RabbitMQ handles exit signals improperly

Bug #1577239 reported by Alexander Rubtsov
6
This bug affects 1 person
Affects Status Importance Assigned to Milestone
Fuel for OpenStack
Invalid
High
MOS Maintenance

Bug Description

 --- Environment ---
MOS Version: 7.0 + MU-3
RabitMQ: 3.5.4-1~u14.04+mos3

 --- Description ---
RabbitMQ cluster broke down and Pacemaker was not able to bring it up automatically
Master/Slave Set: master_p_rabbitmq-server [p_rabbitmq-server]
p_rabbitmq-server (ocf::fuel:rabbitmq-server): FAILED cic-2.domain.tld
Masters: [ cic-1.domain.tld ]
Slaves: [ cic-3.domain.tld ]

As the result, OpenStack environment became unoperable:
OpenStack CLI started to return "Service Unavailable (HTTP 503)" error

There is the following crash report in the RabbitMQ log files:
=CRASH REPORT==== 19-Apr-2016::22:22:06 ===
  crasher:
    initial call: rabbit_reader:init/2
    pid: <0.19859.1062>
    registered_name: []
    exception exit: channel_termination_timeout
      in function rabbit_reader:wait_for_channel_termination/3 (src/rabbit_reader.erl, line 633)
      in call from rabbit_reader:handle_exception/3 (src/rabbit_reader.erl, line 669)
      in call from rabbit_reader:terminate/2 (src/rabbit_reader.erl, line 492)
      in call from rabbit_reader:handle_other/2 (src/rabbit_reader.erl, line 418)
      in call from rabbit_reader:mainloop/4 (src/rabbit_reader.erl, line 380)
      in call from rabbit_reader:run/1 (src/rabbit_reader.erl, line 309)
      in call from rabbit_reader:start_connection/5 (src/rabbit_reader.erl, line 270)
    ancestors: [<0.12202.1062>,rabbit_tcp_client_sup,rabbit_sup,<0.846.0>]
    messages: [{'EXIT',# Port<0.198604>,normal}]
    links: []
    dictionary: [{{channel,1},
                   {<0.24887.1062>,{method,rabbit_framing_amqp_0_9_1}}},
                  {{ch_pid,<0.24887.1062>},{1,# Ref<0.0.1189.84882>}},
                  {process_name,
                      {rabbit_reader,
                          <<"192.168.2.32:53241 -> 192.168.2.68:5673">>}}]
    trap_exit: true
    status: running
    heap_size: 1598
    stack_size: 27
    reductions: 25262
  neighbours:

There is the corresponding bug in RabbitMQ-server bugtracker at Github:
https://github.com/rabbitmq/rabbitmq-server/issues/544
According to the bug status, it was fixed in RabbitMQ-server 3.6.1 version

Is it possible to get RabbitMQ 3.6.1 or this certain fix in MOS 7.0 updates?
If some additional log files are required, I can provide them directly

Changed in fuel:
milestone: none → 7.0-updates
assignee: nobody → MOS Linux (mos-linux)
importance: Undecided → High
status: New → Confirmed
tags: added: area-linux
Revision history for this message
Albert Syriy (asyriy) wrote :

I guess, about updates (in MOS 7.0 - updates ) it's better to ask mos-maintenaince team ( https://launchpad.net/~mos-maintenance ).

Changed in fuel:
assignee: MOS Linux (mos-linux) → MOS Maintenance (mos-maintenance)
Changed in fuel:
milestone: 7.0-updates → 7.0-mu-4
Revision history for this message
Alexey Lebedeff (alebedev-a) wrote :

I beleive that upstream fix mentioned above is only about cosmetics - it'll prevent spamming logs with channel_termination_timeout. It's just happening at the time of controller crash (or network split) - at the same time as the real problems with rabbit are bringing it to the knees.

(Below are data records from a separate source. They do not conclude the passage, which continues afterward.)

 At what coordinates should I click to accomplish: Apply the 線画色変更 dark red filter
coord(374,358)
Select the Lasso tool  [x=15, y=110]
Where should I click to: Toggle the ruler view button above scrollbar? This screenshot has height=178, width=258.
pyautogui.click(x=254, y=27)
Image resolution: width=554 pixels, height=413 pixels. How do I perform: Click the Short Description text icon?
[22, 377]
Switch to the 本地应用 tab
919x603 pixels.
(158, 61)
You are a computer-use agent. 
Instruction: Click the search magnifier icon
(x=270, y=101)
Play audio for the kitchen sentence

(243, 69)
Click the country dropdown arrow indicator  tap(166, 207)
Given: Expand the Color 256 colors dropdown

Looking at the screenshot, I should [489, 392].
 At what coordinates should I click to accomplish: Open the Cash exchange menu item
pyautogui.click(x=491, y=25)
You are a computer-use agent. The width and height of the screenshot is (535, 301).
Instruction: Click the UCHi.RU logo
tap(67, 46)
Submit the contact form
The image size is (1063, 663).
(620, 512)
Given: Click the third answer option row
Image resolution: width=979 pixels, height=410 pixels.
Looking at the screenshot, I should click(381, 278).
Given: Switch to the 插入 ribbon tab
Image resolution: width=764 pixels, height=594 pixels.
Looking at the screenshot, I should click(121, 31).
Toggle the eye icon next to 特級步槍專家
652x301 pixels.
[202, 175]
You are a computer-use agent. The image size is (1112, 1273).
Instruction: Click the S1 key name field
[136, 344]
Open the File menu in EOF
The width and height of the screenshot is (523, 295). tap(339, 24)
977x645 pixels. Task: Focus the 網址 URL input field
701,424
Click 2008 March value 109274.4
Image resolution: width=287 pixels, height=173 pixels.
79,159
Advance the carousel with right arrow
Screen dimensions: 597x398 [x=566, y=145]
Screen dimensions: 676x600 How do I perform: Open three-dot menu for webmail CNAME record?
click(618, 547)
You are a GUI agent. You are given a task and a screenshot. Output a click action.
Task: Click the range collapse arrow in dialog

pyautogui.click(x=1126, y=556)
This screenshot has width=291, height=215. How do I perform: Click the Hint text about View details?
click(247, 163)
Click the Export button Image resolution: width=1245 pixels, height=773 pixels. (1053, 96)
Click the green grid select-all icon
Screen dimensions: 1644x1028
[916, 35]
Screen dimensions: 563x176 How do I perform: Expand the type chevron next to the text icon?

There were a lot of bugs fixed since rabbit 3.5.4 / erlang 16. But as far as I know upgrade is out of question, so the best thing to be done is to find out why OCF script failed to restart/reset rabbit to a working state. Maybe it's OCF script changes that should be ported.

Revision history for this message
Alexander Rubtsov (arubtsov) wrote :

Alexey,

Please let us know which information is required to debug OCF script
Support team can provide with RabbitMQ and Pacemaker log files and collect another info from the affected environment

Revision history for this message
Alexander Rubtsov (arubtsov) wrote :

sla1 for 7.0-updates

tags: added: sla1
Revision history for this message
Vitaly Sedelnik (vsedelnik) wrote :

Alexander, steps to reproduce and Pacemaker / Rabbit logs would be helpful.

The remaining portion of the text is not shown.